Around that time, he began writing his own original compositions almost by chance. He was practicing, trying to imitate the slide genius of Blind Willie Johnson, and couldn’t quite get the riff. But he liked what he was playing and it soon became a song. More quickly followed. Sheffield was 40 years old. In most musical genres that would be ancient to be began a career based on original music. But roots music is special. You have to live and experience life, heartbreak and desperation to write with any authenticity. The timing couldn’t have been more perfect.
He began performing his own tunes at time when roots music was coming back into favor. Texas-blues stars like Stevie Ray Vaughan, who was guitar slinging his way to national fame, helped make the blues cool. Vaughn, in fact, once opened for Sheffield, who’s also performed in concert with a who’s who of music greats including Muddy Waters, T-Bone Walker, B.B. King, Delbert McClinton and Bonnie Raitt.
Over time his style has evolved, melding the pure emotionalism and great guitar work of the blues with country, gospel and soul.
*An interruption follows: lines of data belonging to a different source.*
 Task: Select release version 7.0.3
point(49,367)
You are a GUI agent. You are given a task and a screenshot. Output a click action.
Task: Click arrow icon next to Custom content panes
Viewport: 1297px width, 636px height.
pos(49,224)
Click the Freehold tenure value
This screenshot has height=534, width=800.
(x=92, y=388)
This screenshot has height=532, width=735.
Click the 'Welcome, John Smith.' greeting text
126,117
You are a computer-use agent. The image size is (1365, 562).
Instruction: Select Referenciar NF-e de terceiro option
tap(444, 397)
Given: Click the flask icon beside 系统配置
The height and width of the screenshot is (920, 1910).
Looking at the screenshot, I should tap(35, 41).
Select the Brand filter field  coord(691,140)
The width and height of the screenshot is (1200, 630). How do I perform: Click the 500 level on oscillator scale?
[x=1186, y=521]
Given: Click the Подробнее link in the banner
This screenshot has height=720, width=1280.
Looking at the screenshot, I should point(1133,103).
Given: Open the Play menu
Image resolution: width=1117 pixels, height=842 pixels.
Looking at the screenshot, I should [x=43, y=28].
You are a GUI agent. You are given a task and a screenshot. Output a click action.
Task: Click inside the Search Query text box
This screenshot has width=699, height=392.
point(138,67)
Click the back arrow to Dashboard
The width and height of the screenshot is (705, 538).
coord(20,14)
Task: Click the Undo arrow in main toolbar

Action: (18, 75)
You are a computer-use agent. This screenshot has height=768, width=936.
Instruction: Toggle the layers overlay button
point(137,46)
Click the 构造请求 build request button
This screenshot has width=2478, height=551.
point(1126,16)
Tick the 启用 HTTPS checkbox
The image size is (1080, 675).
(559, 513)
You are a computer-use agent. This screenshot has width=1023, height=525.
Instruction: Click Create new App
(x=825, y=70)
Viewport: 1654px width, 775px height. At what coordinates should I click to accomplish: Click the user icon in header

Categories don’t do justice to Sheffield because he effortlessly transcends genres to create what can only be called great American music. While he’s steadily been gaining a reputation as an unsung hero in the roots community, Journal On A Shelf, and Got A Gig, Gotta Go are poised to break Sheffield on a national level. They’re rare albums showcasing an artist as he is tapping into genius.
“There are nights when you get absorbed by the music,” he says. “Everything else disappears and you are lost in the song. Those nights are like nirvana.”